Reflections' Memory Care Activities

Wednesday September 01, 2021
Categories: Assisted Living, Memory Care
Tags: Memory Care Activities, Memory Care, Living with Dementia, Alzheimer's care

Reflections Memory Care Activities program, icon with heart in hands

Humans are multifaceted beings. While we all have basic needs of food, water, shelter, and clothing, we are so much more than that.

The same is true for those living with dementia. 

A Whole Person Approach

In Reflections Memory Care, we focus on 6 specific areas of mental and physical wellness: Intellectual, Social, Environmental, Spiritual, Emotional.

When we address the whole person by meeting these needs, we show respect and dignity for their individuality.


Icon showing puzzle pieces coming together
Preserving and engaging the person at each individual level. In our Great Start Meeting we begin the day with orientation. To some individuals the date matters, to others it doesn’t. Either way, they enjoy listening and being present. We discuss "this day in history" events, we read and discuss poetry, and play games such as “Name 5”. In this game, players name objects that correlate to a particular subject - 5 things you’d find in a kitchen, for example. A while later, during “Me Time”, we offer individual activities to meet that person’s specific intellectual needs. These activities are chosen by the individual – depending on their interests, they may choose word puzzles, reading material, or word and trivia games.


Descriptive icon showing social characters in a circle
Our Memory Care floor is a very social environment. One of the largest contributing factors to the progression of dementia is isolation. Our residents eat their meals together in the dining/family room, with usually 2 or more people seated at a table. Dining in a congregate setting not only provides opportunities to socialize but can help increase apatite as well. Our program is designed to promote interaction between the residents themselves and the supporting staff.

Another helpful way to avoid isolation and loneliness is by having a roommate. In fact, we have found that sharing a room is particularly comforting for those who come from large families because they may have done so growing up.


Decorative icon of a house with heart and plant inside

Setting the mood. Think of a favorite restaurant you’ve been to, is it just the food that makes it someplace special? How does the ambience make you feel? A great deal of planning and thought goes into the development of a successful and enriching Memory Care Environment. Each one of the five senses is integral in meeting a person’s needs: sight, sound, smell, taste, and touch.

Our energetic morning program, "The Buzz", starts the day with cheery morning greetings as the residents are finishing their breakfasts. The music is upbeat, the smells are fresh and energizing and the lighting is bright, with lots of outdoor sunlight filtering in.

In the later afternoon hours, some people living with dementia may experience increased confusion or an upset in their internal body clock – referred to as sundowning. With this in mind, as the afternoon progresses, we slide into our "Afternoon Mellow Mood". The music is quieter, usually instrumental, with serene scenes scrolling through on the TV – similar to digital photo albums. The lighting is a little more muted, and voices are quieter.
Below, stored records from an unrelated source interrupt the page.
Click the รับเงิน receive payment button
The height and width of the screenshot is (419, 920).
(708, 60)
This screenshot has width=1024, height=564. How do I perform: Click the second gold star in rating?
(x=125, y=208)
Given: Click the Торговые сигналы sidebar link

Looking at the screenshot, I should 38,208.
Afternoon activities are more serene and calming – items such as therapy dough, water manipulatives and nail spas are some of the items residents will choose.
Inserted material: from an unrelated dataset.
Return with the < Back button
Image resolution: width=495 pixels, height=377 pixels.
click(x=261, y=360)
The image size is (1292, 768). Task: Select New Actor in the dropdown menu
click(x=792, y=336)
Decorative icons of characters exercising

We know that staying physically active is a vital part of maintaining health and wellness, but that doesn't necessarily mean we all jump at the chance to exercise. Those living with dementia can feel the same way. However, when it’s disguised as a fun activity, we may not realize we're actually exercising because we’re too busy having fun.

This is the approach we use in keeping our residents physically active - with a program we call "Jump & Jive". Chair Kick Ball is a great example, players sit in chairs arranged in a large circle and kick a large exercise ball back and forth. This game is one of our residents’ favorites – always lots of smiles in that circle! Chair Dancing, Music and Movement, Parachute Toss, Balloon Bop, Noodle Hockey are a few other examples of games we use to keep residents physically active.
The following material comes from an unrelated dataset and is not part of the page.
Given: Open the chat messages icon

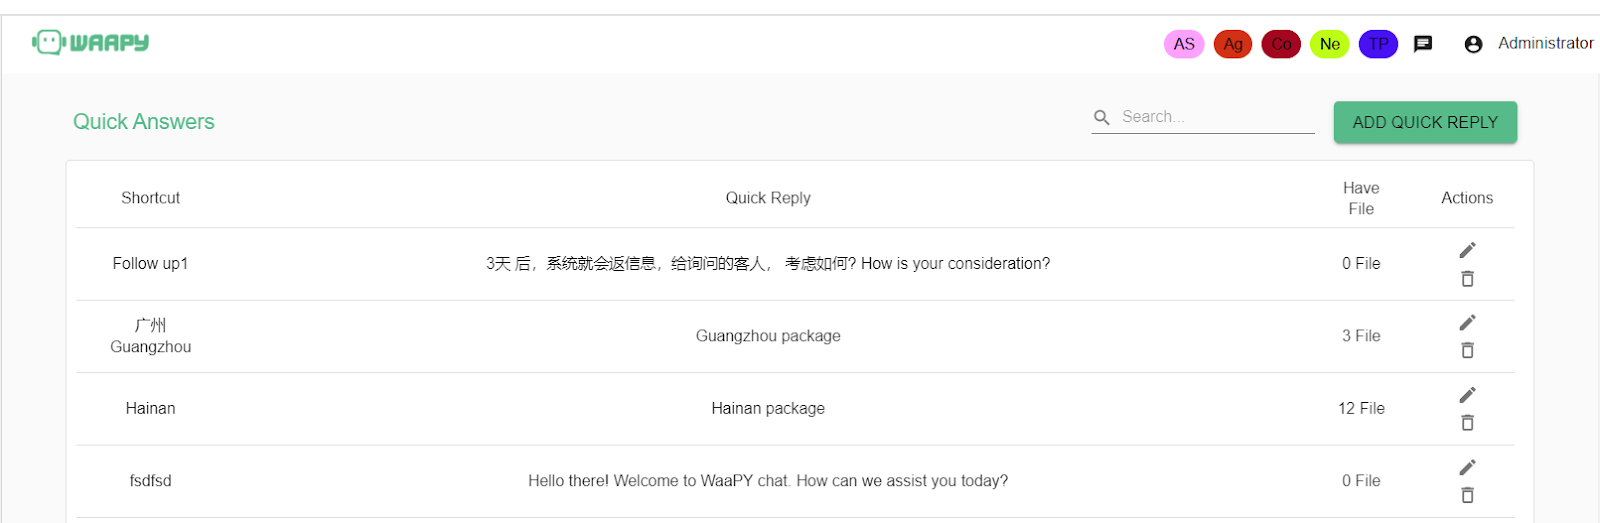Looking at the screenshot, I should pos(1423,44).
In addition to these activities, we also have SeniorFIT group exercise classes – which are taught by our Fitness Trainers with Symbria.


Decorative icon of characters praying

Meeting the needs of the soul. Each week, Bob Peltier, Chaplain for our Phoenix campus, shares worship music and leads Bible Study in an interactive way that engages residents. Each morning, as part of our Great Start Meeting, we share a morning devotion with the residents.

In order to successfully meet the spiritual needs of all of our residents, we make sure to speak with residents’ families, so we understand each individual’s religious or spiritual needs and preferences.


Decorative icon of character feeling a variety of emotions

Comfort and affirmation. The need to be heard, affirmed, and feel comforted is universal. The journey with dementia can be an anxious road to walk, for both the individual and their family. Each person has a need to communicate and feel validated, even if what they are saying doesn’t make sense to those around them. Our staff is well trained and adept at soothing anxieties and redirecting conversations - which leads to a more positive outcome for the resident. Each day, we include a 15 minute meditation to help quiet the mind and promote emotional wellbeing.

In Reflections Memory Care, we are dedicated to serving our residents. We are continually learning, adapting, and growing – searching for new and better ways to serve them. As new methods, technologies and creative solutions come to light, we incorporate them into our program – always with a whole-person approach.